- Task details -
A word-for-word repetition of all the entries is needed.

(Stored items)
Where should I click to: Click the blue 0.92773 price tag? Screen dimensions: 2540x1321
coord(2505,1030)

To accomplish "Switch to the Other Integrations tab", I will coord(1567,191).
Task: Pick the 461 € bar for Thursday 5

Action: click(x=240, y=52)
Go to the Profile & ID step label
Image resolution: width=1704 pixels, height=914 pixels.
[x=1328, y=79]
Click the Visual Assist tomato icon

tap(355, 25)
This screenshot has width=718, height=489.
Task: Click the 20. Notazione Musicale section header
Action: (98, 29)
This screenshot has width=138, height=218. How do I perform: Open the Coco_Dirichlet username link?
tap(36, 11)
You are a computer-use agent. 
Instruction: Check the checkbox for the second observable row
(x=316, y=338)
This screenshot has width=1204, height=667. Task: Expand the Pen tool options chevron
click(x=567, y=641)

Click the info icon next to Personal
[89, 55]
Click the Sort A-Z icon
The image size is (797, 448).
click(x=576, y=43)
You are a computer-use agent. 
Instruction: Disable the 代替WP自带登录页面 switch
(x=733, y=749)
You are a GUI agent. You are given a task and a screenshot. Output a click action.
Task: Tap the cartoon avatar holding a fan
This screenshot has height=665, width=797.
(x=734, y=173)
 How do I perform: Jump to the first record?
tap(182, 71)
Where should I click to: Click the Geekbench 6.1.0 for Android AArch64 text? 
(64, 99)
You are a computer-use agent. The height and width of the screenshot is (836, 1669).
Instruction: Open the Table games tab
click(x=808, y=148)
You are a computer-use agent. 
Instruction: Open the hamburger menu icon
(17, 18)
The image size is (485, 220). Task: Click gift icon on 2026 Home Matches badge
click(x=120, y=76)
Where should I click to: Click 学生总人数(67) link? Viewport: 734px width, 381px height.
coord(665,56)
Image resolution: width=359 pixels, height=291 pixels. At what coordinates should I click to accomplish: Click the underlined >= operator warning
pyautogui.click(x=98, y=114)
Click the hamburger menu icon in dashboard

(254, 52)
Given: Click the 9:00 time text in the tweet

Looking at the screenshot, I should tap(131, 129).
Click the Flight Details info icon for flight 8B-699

- Output for this task -
Where should I click to: Click the blue 0.92773 price tag? Screen dimensions: 2540x1321
coord(2505,1030)

To accomplish "Switch to the Other Integrations tab", I will coord(1567,191).
Task: Pick the 461 € bar for Thursday 5

Action: click(x=240, y=52)
Go to the Profile & ID step label
Image resolution: width=1704 pixels, height=914 pixels.
[x=1328, y=79]
Click the Visual Assist tomato icon

tap(355, 25)
This screenshot has width=718, height=489.
Task: Click the 20. Notazione Musicale section header
Action: (98, 29)
This screenshot has width=138, height=218. How do I perform: Open the Coco_Dirichlet username link?
tap(36, 11)
You are a computer-use agent. 
Instruction: Check the checkbox for the second observable row
(x=316, y=338)
This screenshot has width=1204, height=667. Task: Expand the Pen tool options chevron
click(x=567, y=641)

Click the info icon next to Personal
[89, 55]
Click the Sort A-Z icon
The image size is (797, 448).
click(x=576, y=43)
You are a computer-use agent. 
Instruction: Disable the 代替WP自带登录页面 switch
(x=733, y=749)
You are a GUI agent. You are given a task and a screenshot. Output a click action.
Task: Tap the cartoon avatar holding a fan
This screenshot has height=665, width=797.
(x=734, y=173)
 How do I perform: Jump to the first record?
tap(182, 71)
Where should I click to: Click the Geekbench 6.1.0 for Android AArch64 text? 
(64, 99)
You are a computer-use agent. The height and width of the screenshot is (836, 1669).
Instruction: Open the Table games tab
click(x=808, y=148)
You are a computer-use agent. 
Instruction: Open the hamburger menu icon
(17, 18)
The image size is (485, 220). Task: Click gift icon on 2026 Home Matches badge
click(x=120, y=76)
Where should I click to: Click 学生总人数(67) link? Viewport: 734px width, 381px height.
coord(665,56)
Image resolution: width=359 pixels, height=291 pixels. At what coordinates should I click to accomplish: Click the underlined >= operator warning
pyautogui.click(x=98, y=114)
Click the hamburger menu icon in dashboard

(254, 52)
Given: Click the 9:00 time text in the tweet

Looking at the screenshot, I should tap(131, 129).
Click the Flight Details info icon for flight 8B-699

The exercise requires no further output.